Here we flesh out this analysis and look at how all institutes
perform by this measure (Berg, and now Lorsch, only analyzed GM). One
caveat is that we only have access to total.cost in NIH
EXPORTER, so the numbers include indirect costs. But, this is real cost
to the tax-payer.
First, we need to calculate the lifetime costs of all R01 grants.
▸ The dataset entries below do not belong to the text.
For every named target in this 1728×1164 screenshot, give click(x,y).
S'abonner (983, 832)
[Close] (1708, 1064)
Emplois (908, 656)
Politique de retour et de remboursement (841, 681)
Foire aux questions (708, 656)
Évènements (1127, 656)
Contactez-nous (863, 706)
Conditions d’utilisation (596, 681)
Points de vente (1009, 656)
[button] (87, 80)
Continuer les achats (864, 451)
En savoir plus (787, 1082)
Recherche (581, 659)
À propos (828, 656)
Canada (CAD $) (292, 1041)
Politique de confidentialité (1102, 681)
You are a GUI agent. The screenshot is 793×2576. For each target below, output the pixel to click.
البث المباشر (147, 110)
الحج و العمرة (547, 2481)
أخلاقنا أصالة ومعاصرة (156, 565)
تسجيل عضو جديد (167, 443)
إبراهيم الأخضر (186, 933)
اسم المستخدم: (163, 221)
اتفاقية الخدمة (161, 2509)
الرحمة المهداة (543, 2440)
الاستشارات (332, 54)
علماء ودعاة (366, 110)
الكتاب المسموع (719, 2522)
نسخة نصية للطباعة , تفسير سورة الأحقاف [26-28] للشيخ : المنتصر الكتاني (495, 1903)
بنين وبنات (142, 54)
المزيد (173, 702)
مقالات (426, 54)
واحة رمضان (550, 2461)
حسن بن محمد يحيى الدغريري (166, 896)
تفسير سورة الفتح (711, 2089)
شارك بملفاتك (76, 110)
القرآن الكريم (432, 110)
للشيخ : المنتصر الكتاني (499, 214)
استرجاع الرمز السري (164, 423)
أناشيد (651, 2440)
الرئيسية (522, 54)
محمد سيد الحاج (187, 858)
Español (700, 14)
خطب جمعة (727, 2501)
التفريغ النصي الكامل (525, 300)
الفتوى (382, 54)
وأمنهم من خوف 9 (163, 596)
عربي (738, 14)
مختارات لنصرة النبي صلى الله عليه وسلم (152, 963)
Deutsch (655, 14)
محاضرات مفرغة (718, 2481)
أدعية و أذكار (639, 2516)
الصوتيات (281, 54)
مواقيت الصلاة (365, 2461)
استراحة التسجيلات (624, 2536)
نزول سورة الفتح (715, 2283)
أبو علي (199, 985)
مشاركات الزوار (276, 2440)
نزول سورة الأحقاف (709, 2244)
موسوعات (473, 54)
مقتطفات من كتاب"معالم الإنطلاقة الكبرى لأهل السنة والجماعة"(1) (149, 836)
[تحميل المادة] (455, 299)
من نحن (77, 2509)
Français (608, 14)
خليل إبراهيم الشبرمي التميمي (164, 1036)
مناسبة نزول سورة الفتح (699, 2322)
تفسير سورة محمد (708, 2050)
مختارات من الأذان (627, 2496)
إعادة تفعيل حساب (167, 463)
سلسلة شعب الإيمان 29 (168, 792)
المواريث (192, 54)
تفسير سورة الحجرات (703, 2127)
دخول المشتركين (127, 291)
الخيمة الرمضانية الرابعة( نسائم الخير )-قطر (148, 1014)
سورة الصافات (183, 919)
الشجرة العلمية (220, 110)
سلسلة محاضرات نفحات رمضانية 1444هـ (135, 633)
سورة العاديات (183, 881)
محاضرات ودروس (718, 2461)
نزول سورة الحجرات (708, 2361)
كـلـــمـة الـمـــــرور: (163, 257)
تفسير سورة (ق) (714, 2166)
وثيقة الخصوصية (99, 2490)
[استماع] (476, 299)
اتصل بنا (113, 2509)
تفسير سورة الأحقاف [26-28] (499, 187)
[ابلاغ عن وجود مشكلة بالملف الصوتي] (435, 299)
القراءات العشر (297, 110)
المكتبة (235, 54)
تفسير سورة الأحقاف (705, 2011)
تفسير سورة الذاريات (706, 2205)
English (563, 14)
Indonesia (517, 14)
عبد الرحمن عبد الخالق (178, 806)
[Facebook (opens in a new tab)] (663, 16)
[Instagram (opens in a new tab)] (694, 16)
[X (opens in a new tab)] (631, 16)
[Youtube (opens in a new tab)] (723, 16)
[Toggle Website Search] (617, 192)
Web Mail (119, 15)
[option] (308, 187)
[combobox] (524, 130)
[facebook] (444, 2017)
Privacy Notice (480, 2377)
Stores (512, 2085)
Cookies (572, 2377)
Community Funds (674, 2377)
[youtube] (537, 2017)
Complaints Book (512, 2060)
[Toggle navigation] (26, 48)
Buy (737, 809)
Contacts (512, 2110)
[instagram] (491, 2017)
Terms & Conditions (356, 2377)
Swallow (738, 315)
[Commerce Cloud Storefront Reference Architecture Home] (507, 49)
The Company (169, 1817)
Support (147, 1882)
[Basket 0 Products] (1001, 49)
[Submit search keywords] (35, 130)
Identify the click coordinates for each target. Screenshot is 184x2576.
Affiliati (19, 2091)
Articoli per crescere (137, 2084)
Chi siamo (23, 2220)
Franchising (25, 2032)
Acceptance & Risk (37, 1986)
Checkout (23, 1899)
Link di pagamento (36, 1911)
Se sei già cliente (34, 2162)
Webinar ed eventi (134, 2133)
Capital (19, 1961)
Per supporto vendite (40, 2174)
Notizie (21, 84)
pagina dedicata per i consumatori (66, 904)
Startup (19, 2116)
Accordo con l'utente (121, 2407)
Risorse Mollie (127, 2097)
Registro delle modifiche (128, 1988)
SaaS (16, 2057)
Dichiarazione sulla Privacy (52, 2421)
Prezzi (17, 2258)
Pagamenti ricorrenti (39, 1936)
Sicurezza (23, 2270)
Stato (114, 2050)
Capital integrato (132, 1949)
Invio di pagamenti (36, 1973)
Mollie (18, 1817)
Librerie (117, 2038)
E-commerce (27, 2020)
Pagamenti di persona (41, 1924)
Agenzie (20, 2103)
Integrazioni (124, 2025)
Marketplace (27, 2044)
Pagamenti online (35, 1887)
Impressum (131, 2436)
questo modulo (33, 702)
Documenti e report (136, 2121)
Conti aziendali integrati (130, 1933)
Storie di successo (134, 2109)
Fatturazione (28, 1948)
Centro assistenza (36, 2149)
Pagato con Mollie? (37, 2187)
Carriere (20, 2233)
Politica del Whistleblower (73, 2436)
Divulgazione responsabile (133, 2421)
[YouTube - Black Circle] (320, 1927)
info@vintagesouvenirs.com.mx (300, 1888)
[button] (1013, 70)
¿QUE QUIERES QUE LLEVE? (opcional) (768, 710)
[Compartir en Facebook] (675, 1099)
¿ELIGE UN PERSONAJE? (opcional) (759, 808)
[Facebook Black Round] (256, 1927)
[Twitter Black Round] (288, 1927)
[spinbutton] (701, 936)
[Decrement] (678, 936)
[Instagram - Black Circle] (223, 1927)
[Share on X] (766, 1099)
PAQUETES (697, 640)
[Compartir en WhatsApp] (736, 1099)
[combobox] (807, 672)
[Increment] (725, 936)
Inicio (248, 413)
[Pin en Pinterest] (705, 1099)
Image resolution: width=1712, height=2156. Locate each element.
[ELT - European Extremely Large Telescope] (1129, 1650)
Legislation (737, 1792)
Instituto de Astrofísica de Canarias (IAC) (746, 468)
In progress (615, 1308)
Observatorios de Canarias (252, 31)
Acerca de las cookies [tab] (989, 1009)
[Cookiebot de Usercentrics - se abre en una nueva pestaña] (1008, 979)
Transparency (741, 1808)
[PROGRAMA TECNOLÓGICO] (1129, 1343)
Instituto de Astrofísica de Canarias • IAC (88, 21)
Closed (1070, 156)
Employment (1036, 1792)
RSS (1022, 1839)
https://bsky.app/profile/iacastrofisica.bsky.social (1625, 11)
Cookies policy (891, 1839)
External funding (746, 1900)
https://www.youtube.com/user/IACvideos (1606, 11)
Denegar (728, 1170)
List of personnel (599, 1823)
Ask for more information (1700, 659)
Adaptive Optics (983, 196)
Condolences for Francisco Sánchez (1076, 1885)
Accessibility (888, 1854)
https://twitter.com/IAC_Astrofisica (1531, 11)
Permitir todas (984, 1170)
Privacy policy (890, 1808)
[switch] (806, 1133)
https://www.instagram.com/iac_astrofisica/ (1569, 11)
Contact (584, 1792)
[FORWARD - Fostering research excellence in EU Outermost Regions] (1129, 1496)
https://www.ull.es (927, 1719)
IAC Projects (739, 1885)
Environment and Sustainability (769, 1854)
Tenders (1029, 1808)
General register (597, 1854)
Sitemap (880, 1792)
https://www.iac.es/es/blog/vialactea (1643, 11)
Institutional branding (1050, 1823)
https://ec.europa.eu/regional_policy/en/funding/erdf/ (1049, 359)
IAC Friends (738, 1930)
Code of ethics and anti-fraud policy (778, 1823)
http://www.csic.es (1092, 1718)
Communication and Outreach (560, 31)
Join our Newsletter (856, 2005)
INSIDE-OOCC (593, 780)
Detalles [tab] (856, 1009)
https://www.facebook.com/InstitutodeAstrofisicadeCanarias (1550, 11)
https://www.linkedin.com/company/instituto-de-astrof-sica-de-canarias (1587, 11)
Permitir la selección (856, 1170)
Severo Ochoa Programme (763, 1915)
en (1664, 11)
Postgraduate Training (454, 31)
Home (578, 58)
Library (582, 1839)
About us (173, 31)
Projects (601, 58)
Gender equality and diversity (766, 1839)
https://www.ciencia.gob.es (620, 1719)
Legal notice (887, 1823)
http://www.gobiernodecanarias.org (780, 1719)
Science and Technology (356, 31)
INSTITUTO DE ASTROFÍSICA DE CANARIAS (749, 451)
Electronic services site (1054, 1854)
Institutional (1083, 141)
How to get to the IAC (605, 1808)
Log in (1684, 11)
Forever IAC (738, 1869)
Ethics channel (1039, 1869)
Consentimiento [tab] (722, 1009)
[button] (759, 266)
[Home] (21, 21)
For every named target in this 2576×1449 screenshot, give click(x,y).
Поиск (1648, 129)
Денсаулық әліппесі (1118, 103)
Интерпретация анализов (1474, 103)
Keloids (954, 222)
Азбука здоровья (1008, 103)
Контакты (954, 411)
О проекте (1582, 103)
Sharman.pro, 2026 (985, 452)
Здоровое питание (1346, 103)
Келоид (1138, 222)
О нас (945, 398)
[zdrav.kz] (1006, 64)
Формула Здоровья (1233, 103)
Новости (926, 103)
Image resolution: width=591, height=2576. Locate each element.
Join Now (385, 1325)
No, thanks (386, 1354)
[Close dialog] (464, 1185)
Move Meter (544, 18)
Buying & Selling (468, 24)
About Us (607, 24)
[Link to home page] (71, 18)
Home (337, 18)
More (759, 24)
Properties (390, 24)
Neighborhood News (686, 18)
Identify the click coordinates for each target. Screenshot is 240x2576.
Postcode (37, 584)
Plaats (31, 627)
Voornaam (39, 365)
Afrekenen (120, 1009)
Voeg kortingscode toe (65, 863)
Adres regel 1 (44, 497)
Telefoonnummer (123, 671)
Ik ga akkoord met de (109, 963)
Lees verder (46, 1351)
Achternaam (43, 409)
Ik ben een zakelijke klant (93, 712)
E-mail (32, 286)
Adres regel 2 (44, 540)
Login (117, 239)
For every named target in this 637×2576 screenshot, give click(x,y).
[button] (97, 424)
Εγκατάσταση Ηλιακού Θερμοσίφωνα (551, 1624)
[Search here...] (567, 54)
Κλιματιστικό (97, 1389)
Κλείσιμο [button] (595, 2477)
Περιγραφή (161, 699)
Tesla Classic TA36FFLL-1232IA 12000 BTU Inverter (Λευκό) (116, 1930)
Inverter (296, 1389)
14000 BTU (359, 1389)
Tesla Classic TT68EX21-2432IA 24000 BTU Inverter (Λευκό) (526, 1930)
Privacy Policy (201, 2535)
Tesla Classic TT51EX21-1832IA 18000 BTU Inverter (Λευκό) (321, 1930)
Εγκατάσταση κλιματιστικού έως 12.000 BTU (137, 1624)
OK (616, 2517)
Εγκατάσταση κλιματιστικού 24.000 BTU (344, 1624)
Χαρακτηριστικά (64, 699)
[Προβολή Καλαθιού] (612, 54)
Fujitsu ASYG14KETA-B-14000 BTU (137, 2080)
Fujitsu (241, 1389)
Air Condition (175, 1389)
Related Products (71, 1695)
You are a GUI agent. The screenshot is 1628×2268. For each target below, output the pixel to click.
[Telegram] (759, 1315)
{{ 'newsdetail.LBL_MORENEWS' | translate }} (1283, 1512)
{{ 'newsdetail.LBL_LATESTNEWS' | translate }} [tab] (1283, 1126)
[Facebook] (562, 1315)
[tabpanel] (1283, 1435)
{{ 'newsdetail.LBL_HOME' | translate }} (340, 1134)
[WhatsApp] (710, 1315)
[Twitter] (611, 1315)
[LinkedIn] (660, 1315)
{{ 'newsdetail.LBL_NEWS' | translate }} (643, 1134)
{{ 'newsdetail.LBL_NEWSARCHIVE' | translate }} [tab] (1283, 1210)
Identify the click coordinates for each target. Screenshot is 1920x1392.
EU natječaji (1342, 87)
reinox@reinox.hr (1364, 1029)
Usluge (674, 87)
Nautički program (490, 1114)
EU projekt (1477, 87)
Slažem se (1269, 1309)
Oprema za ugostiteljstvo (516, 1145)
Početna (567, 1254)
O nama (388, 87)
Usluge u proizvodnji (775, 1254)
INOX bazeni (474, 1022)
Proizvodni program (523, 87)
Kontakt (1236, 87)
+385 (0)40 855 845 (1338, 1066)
# calculate costs of all grants, over the entire lifetime of the grant
grant_costs <- projects |>
filter(institute %in% nih_institutes & activity == 'R01') |>
left_join(project_io, by = 'project_num') |>
select(institute, project_num, total_cost, n_pubs) |>
unique()
grant_costs
#> # A tibble: 116,579 × 4
#> institute project_num total_cost n_pubs
#> <fct> <chr> <dbl> <int>
#> 1 AA R01AA000187 192057 67
#> 2 AA R01AA000279 1368179 6
#> 3 AA R01AA000626 4256757 118
#> 4 AA R01AA002666 2635998 171
#> 5 AA R01AA002686 9560051 73
#> 6 AA R01AA003037 710028 16
#> 7 AA R01AA003490 2285856 33
#> 8 AA R01AA003972 2695918 58
#> 9 AA R01AA004610 5035947 39
#> 10 AA R01AA004961 477993 76
#> # ℹ 116,569 more rowsNext, we need to identify grants in each of the bins that Berg
previously alluded to. dplyr makes this easy with the
ntile() function. Berg previously divided grants into ~15
bins, we’ll bin into ~5%.
bin_grant_costs <- grant_costs |>
group_by(institute) |>
group_by(n_tile = ntile(total_cost, 20))
bin_grant_costs
#> # A tibble: 116,579 × 5
#> # Groups: n_tile [20]
#> institute project_num total_cost n_pubs n_tile
#> <fct> <chr> <dbl> <int> <int>
#> 1 AA R01AA000187 192057 67 1
#> 2 AA R01AA000279 1368179 6 8
#> 3 AA R01AA000626 4256757 118 19
#> 4 AA R01AA002666 2635998 171 16
#> 5 AA R01AA002686 9560051 73 20
#> 6 AA R01AA003037 710028 16 3
#> 7 AA R01AA003490 2285856 33 15
#> 8 AA R01AA003972 2695918 58 16
#> 9 AA R01AA004610 5035947 39 20
#> 10 AA R01AA004961 477993 76 2
#> # ℹ 116,569 more rows
# Berg's original values ...
# breaks <- c(175000, 200000, 225000, 250000, 300000, 375000, 400000,
# 450000, 500000, 600000, 700000, 800000, 900000, 1000000)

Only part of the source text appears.